The thing is, I know that it is possible to find peace in the chaos of life in a very simple and easy way.
Meditation is the ONLY thing that keeps me from splitting into fragments. It is the glue that binds me to myself, over and over again.
Yes, I mediate every day. Yes, it brings me peace. Yes, some days I only do five minutes — that’s all! Five minutes!
It is not a miracle. It won’t change any of your outside circumstances or change the way other people act toward you.
It will, however, change your relationship with yourself and allow you to have some perspective on events and relationships that you might not have if you’re constantly being fragmented.
All you need is your breath and five minutes. If you want, you can work your way up to 20 minutes or longer, but the most important thing is not to set goals like that. Just do what you can. Breathe. Be present.
Stop beating yourself up for five minutes a day, and see what great changes might come about.
How to Practice Simple Mindfulness Meditation
It can be easier to learn mindfulness meditation by focusing your awareness on only one sensation, object, or thought, such as your breath, a candle, or the concept of forgiveness. Set aside a quiet spot to practice and wear comfortable, nonrestrictive clothes.
- Sit in a comfortable position on a folded blanket, bolster, or firm cushion. You can also sit on a chair with both feet flat on the floor and your hands resting in your lap. Adjust your position so your spine is erect.
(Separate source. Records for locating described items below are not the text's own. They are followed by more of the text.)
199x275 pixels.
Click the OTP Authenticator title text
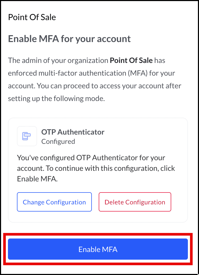point(73,132)
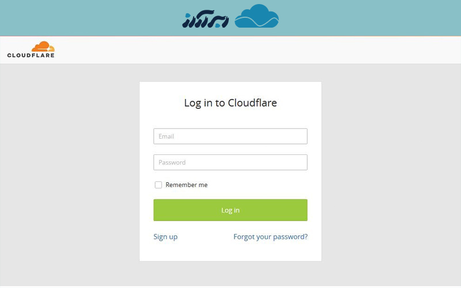Screen dimensions: 461x288
Task: Click the CLOUDFLARE wordmark text
Action: pyautogui.click(x=31, y=55)
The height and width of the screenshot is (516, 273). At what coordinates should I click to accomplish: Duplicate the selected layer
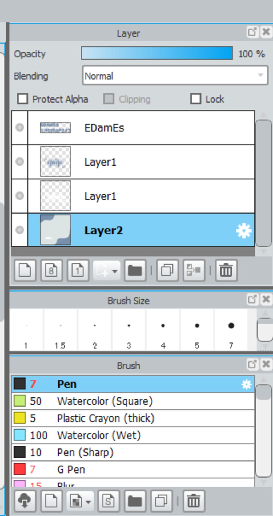(x=167, y=271)
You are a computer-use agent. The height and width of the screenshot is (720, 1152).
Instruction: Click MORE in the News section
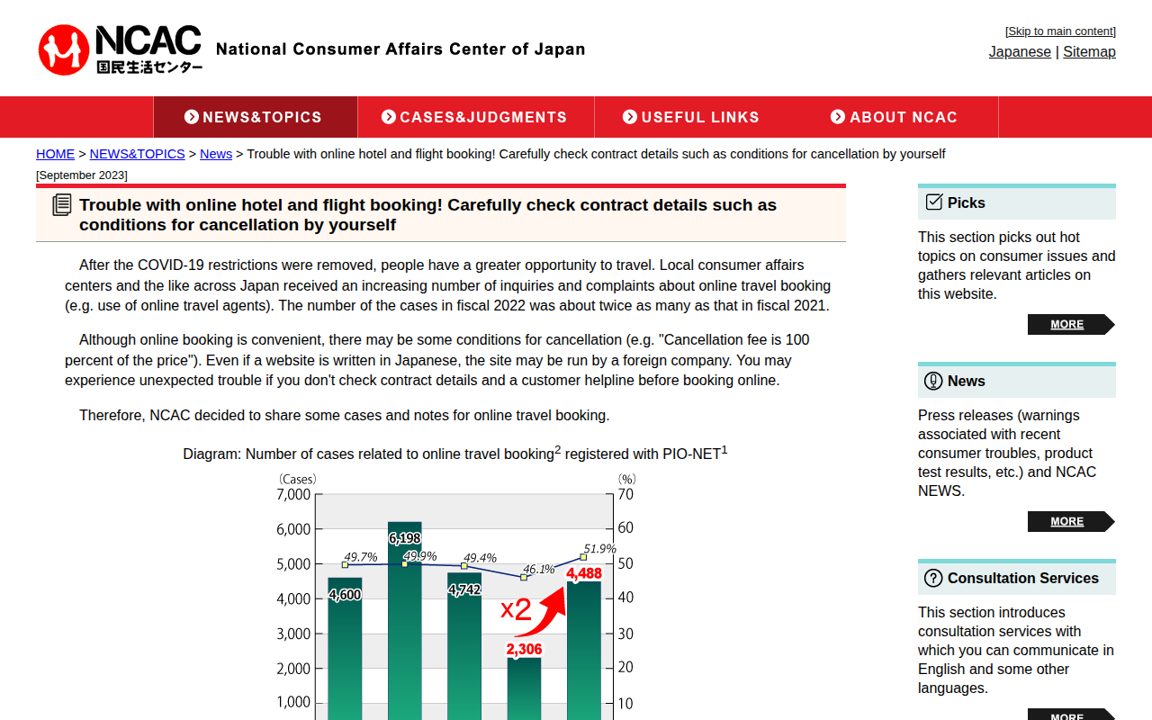[x=1067, y=520]
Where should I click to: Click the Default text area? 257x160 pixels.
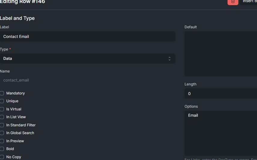(221, 54)

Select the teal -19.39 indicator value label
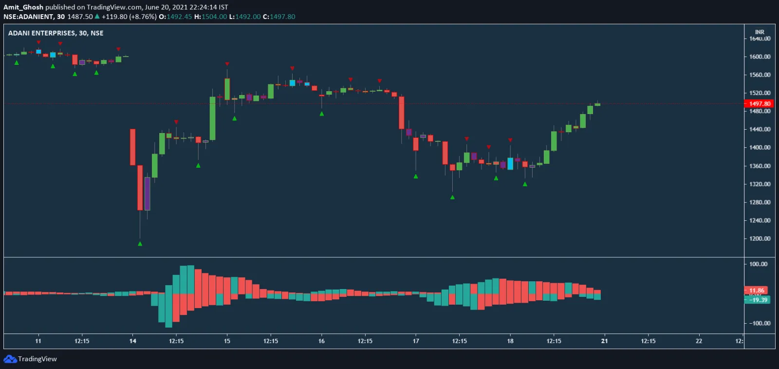point(758,300)
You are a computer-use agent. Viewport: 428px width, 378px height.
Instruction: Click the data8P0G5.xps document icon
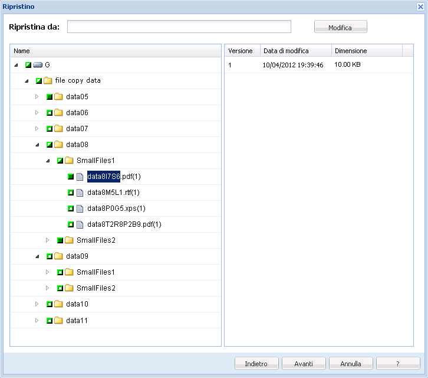click(80, 208)
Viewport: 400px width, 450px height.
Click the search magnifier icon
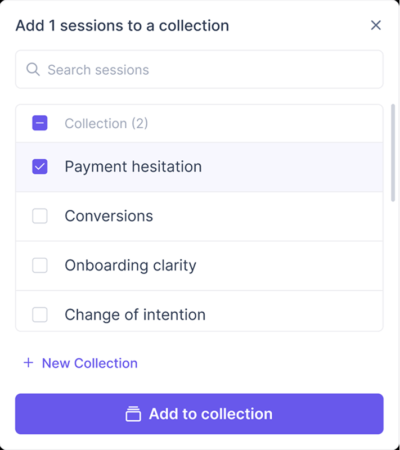point(33,69)

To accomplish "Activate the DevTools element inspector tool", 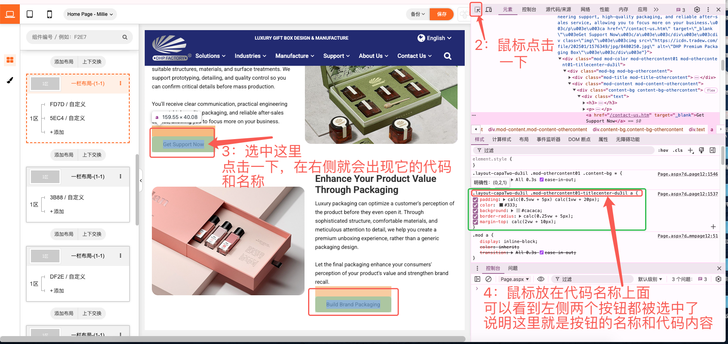I will point(477,10).
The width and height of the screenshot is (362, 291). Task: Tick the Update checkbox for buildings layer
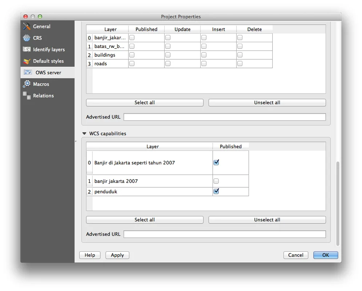pyautogui.click(x=168, y=55)

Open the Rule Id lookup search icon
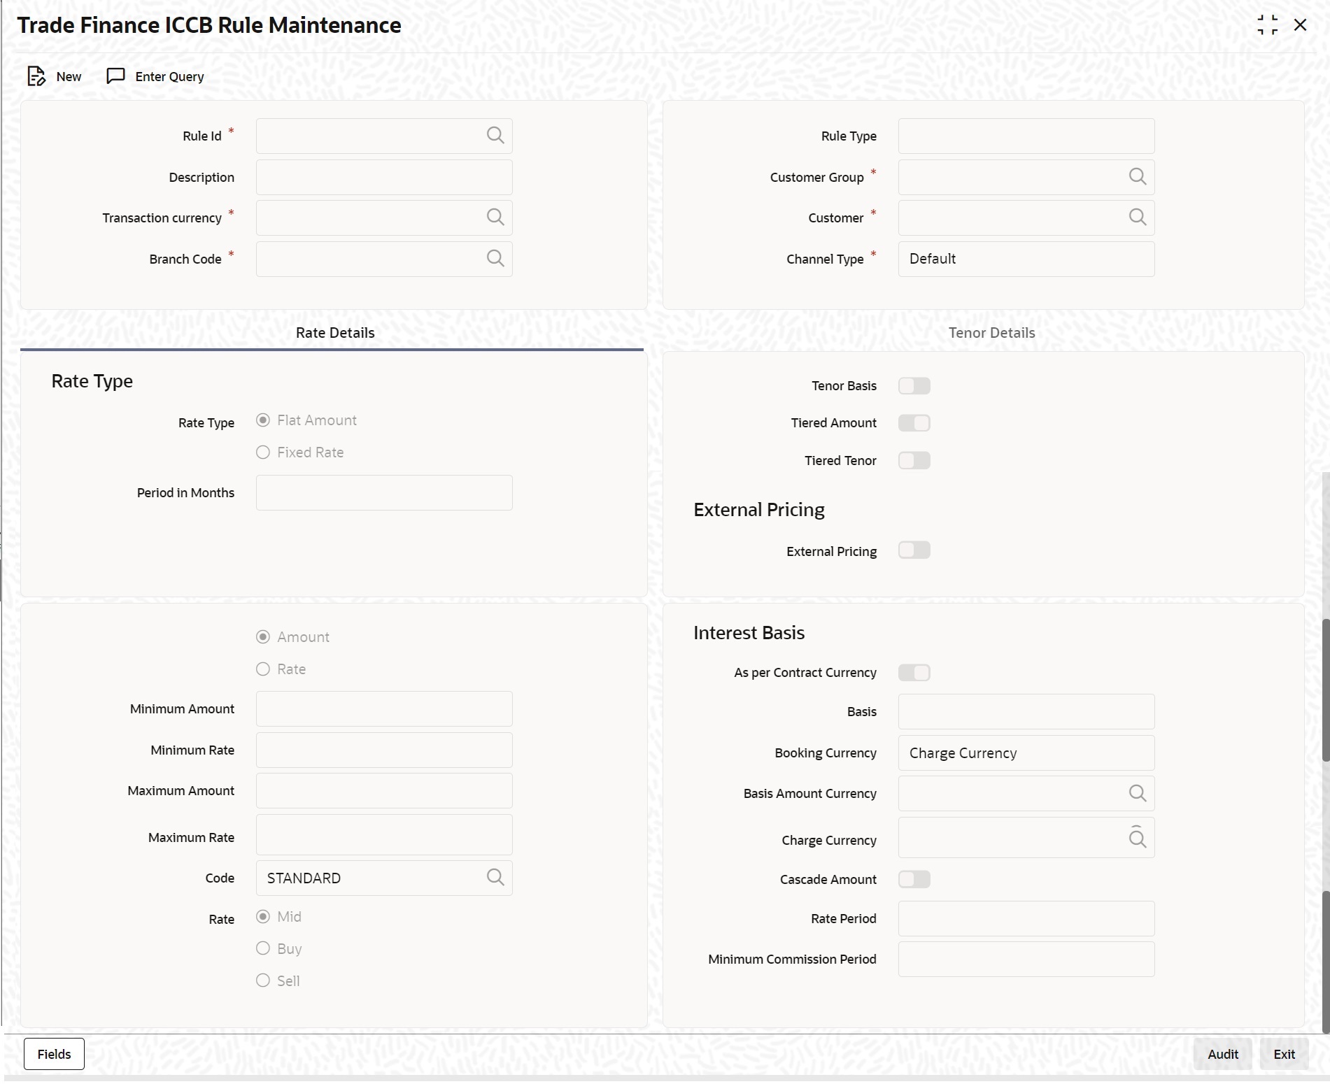tap(495, 136)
Sit with your head, neck, and spine in one straight line.
- Close your eyes.
- Begin to steady your breath by inhaling for a count of five and exhaling for five. After a few of these deep breaths, breathe naturally again. Notice the way the air feels as it travels in and out of your body through your nose.
- Continually bring your awareness back to your breath, in and out, in and out.
- Do not force yourself to concentrate. Simply notice when your mind wanders, and then gently bring your awareness back to your breath. Consistently returning to the present moment takes patience and dedication.
- Be careful not to punish yourself for wandering thoughts. Thinking is the natural state of your mind. Meditation is not a competition. If you find yourself thinking, simply say to yourself, “Thinking,” acknowledge that you were indeed thinking, then return your focus to your breath.
- Now bring your awareness to the object of your focus. This might still be your breath. If it’s an object, like a candle, soften your gaze.
- Maintain your awareness. When your thoughts start to wander, gently guide them back to the object of your focus. Don’t fight the thoughts. Simply acknowledge them and let them pass, like clouds floating by or like ocean waves.
- Do this exercise for 10 minutes a day, gradually extending your sessions to 20 or 30 minutes.
- Start small! Even 1-2 minutes a day will bring you great benefits, when practiced every day.
- Don’t get too comfortable. You don’t want to fall asleep! If you easily doze off when trying to meditate, take the necessary steps to address fatigue and sleep problems outside of your meditation practice.
- Meditation should be used in conjunction with conventional medical or psychological care, not as a substitute for it. If you are suffering from depression, post-traumatic stress disorder, suicidal thoughts, severe anxiety, an eating disorder, or other psychological or emotional distress, talk to your doctor or a mental health professional before practicing meditation.